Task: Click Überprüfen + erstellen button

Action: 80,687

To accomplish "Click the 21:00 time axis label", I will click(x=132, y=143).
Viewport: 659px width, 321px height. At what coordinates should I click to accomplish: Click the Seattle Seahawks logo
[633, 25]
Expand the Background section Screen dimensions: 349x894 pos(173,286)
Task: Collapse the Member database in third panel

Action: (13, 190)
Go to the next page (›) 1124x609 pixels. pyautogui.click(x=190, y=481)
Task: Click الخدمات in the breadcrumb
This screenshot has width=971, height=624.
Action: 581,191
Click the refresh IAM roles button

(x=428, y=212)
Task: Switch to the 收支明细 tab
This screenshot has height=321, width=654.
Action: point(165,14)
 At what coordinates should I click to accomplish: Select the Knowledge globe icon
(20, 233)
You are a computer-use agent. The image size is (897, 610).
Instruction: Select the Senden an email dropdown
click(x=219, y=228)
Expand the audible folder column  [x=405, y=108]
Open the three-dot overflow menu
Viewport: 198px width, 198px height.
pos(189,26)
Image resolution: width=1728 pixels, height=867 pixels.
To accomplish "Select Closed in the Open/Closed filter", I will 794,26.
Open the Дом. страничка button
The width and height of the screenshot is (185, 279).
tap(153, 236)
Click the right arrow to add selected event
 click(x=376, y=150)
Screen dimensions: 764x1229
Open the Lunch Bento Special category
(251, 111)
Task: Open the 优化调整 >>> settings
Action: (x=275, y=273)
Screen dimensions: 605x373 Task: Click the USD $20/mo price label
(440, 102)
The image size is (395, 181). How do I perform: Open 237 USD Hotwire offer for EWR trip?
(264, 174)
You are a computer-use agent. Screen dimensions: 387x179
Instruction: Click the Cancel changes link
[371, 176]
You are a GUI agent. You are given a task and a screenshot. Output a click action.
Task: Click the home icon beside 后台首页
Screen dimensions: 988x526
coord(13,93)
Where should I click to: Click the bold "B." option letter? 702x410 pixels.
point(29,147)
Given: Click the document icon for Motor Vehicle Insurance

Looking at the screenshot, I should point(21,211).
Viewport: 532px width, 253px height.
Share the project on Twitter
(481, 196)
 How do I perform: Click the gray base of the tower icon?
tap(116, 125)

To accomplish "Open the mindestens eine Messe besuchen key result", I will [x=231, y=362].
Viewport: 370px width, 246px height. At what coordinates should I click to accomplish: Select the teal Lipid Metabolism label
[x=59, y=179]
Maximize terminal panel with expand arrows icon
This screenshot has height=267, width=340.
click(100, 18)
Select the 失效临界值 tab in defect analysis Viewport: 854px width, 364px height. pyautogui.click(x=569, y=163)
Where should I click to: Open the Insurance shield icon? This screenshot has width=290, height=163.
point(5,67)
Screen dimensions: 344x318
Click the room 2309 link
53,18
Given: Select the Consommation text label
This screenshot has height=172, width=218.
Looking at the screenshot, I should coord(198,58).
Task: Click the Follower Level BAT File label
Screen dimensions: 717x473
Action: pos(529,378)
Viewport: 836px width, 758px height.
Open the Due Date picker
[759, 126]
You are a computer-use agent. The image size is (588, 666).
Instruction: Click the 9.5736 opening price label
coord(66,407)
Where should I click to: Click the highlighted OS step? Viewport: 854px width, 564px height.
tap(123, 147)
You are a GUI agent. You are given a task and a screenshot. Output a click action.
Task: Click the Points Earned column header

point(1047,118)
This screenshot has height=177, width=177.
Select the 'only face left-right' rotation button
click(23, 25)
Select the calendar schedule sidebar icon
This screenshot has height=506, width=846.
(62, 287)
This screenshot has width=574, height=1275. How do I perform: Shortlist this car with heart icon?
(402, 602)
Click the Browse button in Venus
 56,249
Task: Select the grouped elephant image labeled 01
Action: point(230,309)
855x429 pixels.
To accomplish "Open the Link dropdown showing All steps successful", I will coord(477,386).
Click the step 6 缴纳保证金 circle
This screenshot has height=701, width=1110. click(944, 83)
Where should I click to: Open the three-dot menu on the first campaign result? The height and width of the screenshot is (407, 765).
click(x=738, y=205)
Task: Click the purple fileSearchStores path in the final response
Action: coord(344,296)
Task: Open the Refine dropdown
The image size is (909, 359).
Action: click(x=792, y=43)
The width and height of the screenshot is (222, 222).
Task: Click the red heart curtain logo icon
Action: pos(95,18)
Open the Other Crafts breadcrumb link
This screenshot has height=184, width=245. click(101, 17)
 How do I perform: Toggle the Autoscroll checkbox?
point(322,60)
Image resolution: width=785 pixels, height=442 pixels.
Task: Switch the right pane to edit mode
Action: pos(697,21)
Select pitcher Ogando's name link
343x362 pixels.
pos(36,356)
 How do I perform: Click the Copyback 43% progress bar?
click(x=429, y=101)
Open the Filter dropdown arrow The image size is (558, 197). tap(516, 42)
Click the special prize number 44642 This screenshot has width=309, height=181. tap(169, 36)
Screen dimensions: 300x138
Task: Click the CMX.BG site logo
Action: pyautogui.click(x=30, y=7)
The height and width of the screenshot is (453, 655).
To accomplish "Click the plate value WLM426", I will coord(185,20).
*****
**What needs to be done:** Each line from the top of the data, up to and including the line that contains "Screen dimensions: 764x1229", should be set down exactly.

**Output for this exercise:**
Task: Click Überprüfen + erstellen button

Action: 80,687

To accomplish "Click the 21:00 time axis label", I will click(x=132, y=143).
Viewport: 659px width, 321px height. At what coordinates should I click to accomplish: Click the Seattle Seahawks logo
[633, 25]
Expand the Background section Screen dimensions: 349x894 pos(173,286)
Task: Collapse the Member database in third panel

Action: (13, 190)
Go to the next page (›) 1124x609 pixels. pyautogui.click(x=190, y=481)
Task: Click الخدمات in the breadcrumb
This screenshot has width=971, height=624.
Action: 581,191
Click the refresh IAM roles button

(x=428, y=212)
Task: Switch to the 收支明细 tab
This screenshot has height=321, width=654.
Action: point(165,14)
 At what coordinates should I click to accomplish: Select the Knowledge globe icon
(20, 233)
You are a computer-use agent. The image size is (897, 610).
Instruction: Select the Senden an email dropdown
click(x=219, y=228)
Expand the audible folder column  [x=405, y=108]
Open the three-dot overflow menu
Viewport: 198px width, 198px height.
pos(189,26)
Image resolution: width=1728 pixels, height=867 pixels.
To accomplish "Select Closed in the Open/Closed filter", I will 794,26.
Open the Дом. страничка button
The width and height of the screenshot is (185, 279).
tap(153, 236)
Click the right arrow to add selected event
 click(x=376, y=150)
Screen dimensions: 764x1229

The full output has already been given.